I remember once I was working on the ambulance, and after clearing from a
cardiac arrest call, we were dispatched to a "routine" transport of an
elderly female with emphysema having trouble breathing. If you've never
dealt with elderly people with emphysema, this is just a taste:

"Hello ma'am, sir [you monstrosity], what's the problem?"
Possible answers:
"Everything."
"I'm sick, why do think I called?"
"Where do you want me to start?"
"Got a few weeks?"
"Don't talk to me, just take me to the hospital."

"I need to ask you a few question."
Possible answers:
"You're not a doctor, I don't need to talk to you."
"They have all my records at the hospital - you're wasting time."
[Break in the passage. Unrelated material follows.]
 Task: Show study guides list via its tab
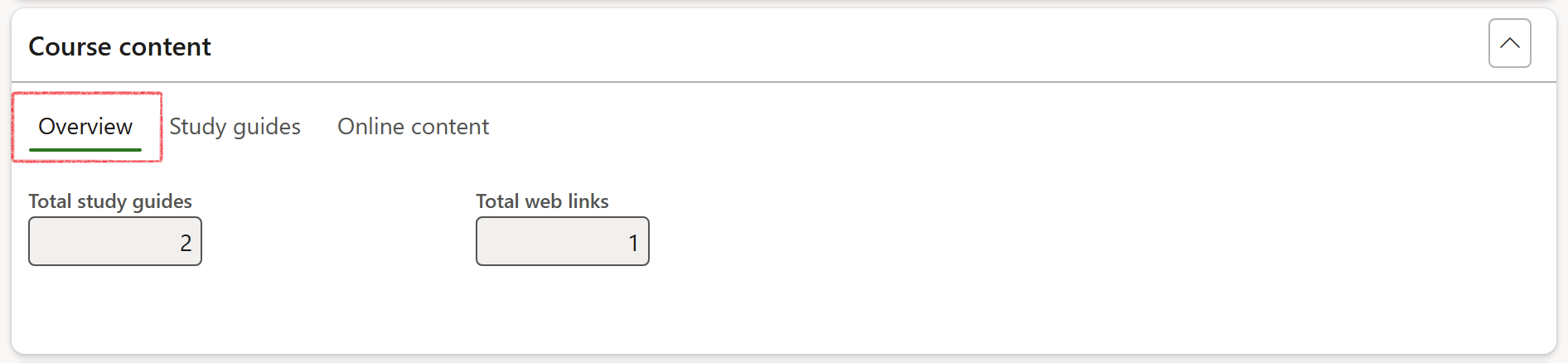tap(235, 127)
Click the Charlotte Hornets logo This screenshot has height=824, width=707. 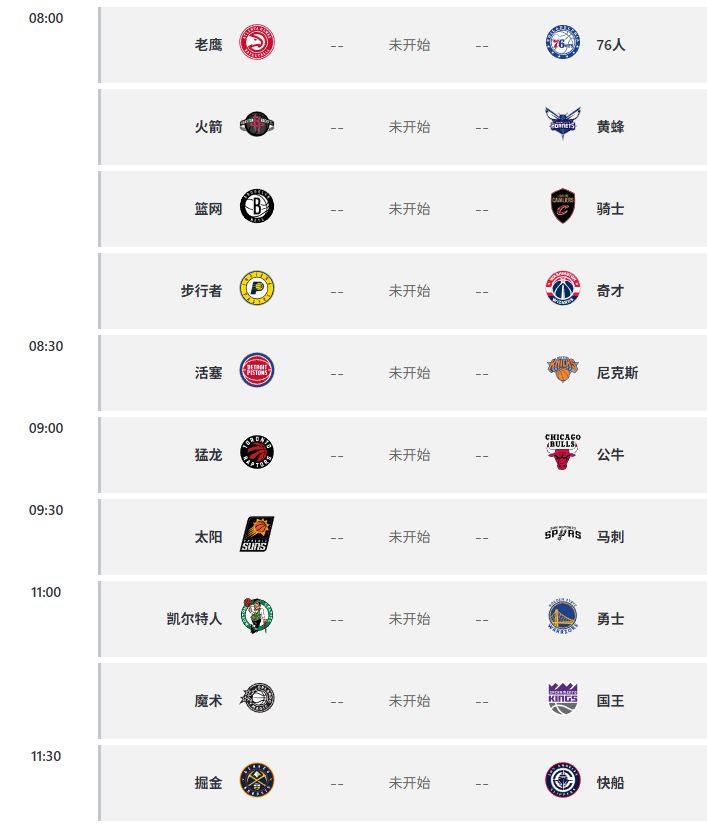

"What medical problems do you have?"
Possible answers: - see above

"What medications do you take?"
Posiible answers: - see above, or
they hand you a shooping bag FULL of medications, and they say "Don't lode the
them."

Almost all emphysema patients are on home oxygen - and have been specifically
warned by their doctors not to exceed a certain limit - say two liters of
oxygen per minute via nasal prongs. So they say to you, as you hook up their
prongs (which are worn twenty-four hours a day, seven days a week - and
develop a crusty, flaky, dead-skin layer on them) "TWO liters! Only TWO
liters! Any more and I'll stop breathing!" <- promises, promises.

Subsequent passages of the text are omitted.